▶ [Problem requirements]: Show each line in the entries below that contains the word "screenshot", copied in full.

======== Dataset content

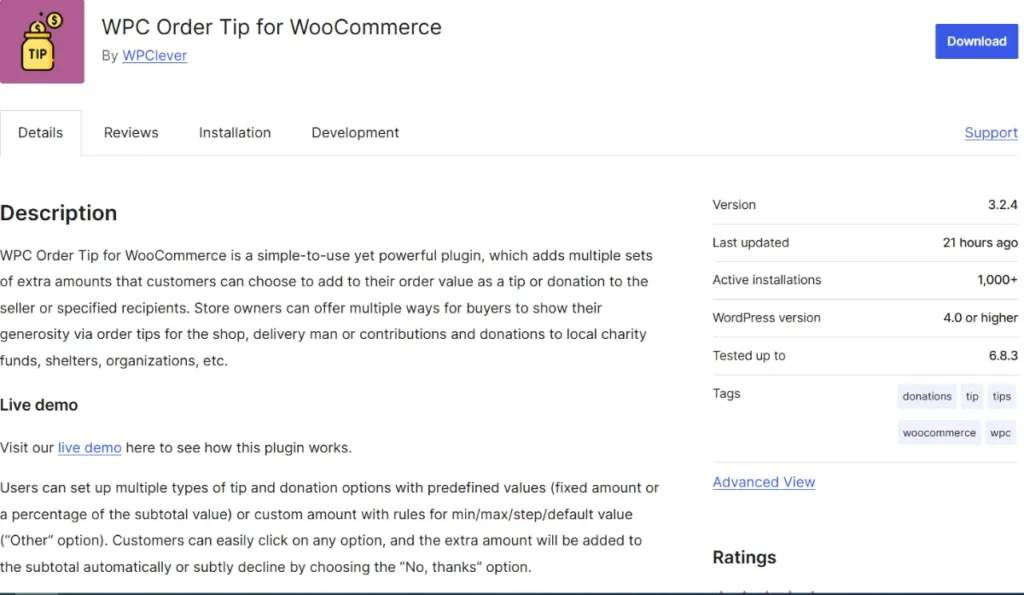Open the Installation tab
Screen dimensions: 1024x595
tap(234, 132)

================
======== Dataset content

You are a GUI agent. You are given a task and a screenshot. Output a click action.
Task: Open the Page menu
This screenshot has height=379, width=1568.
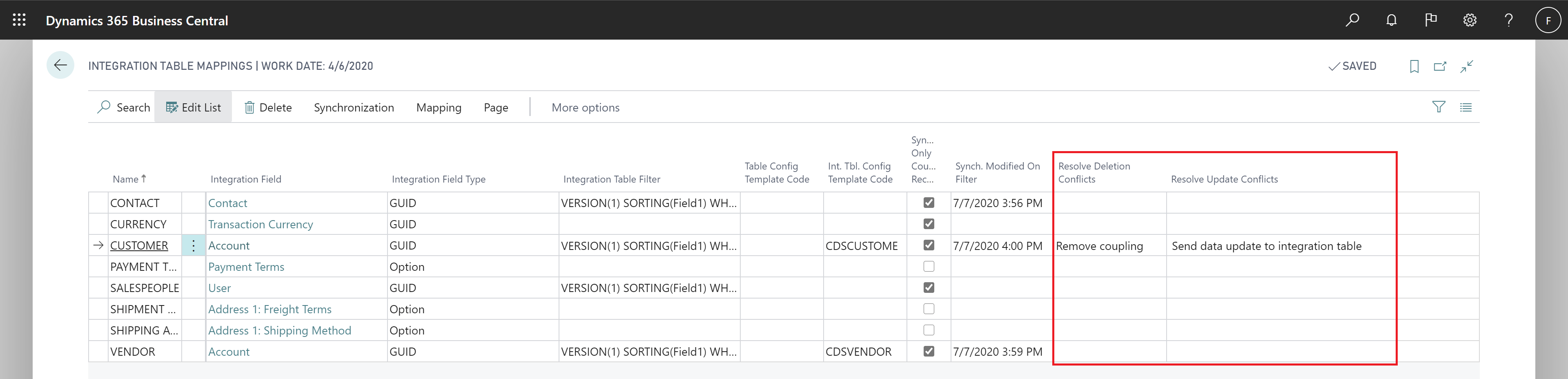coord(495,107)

================

▶ [Output for this exercise]:
You are a GUI agent. You are given a task and a screenshot. Output a click action.
This screenshot has height=379, width=1568.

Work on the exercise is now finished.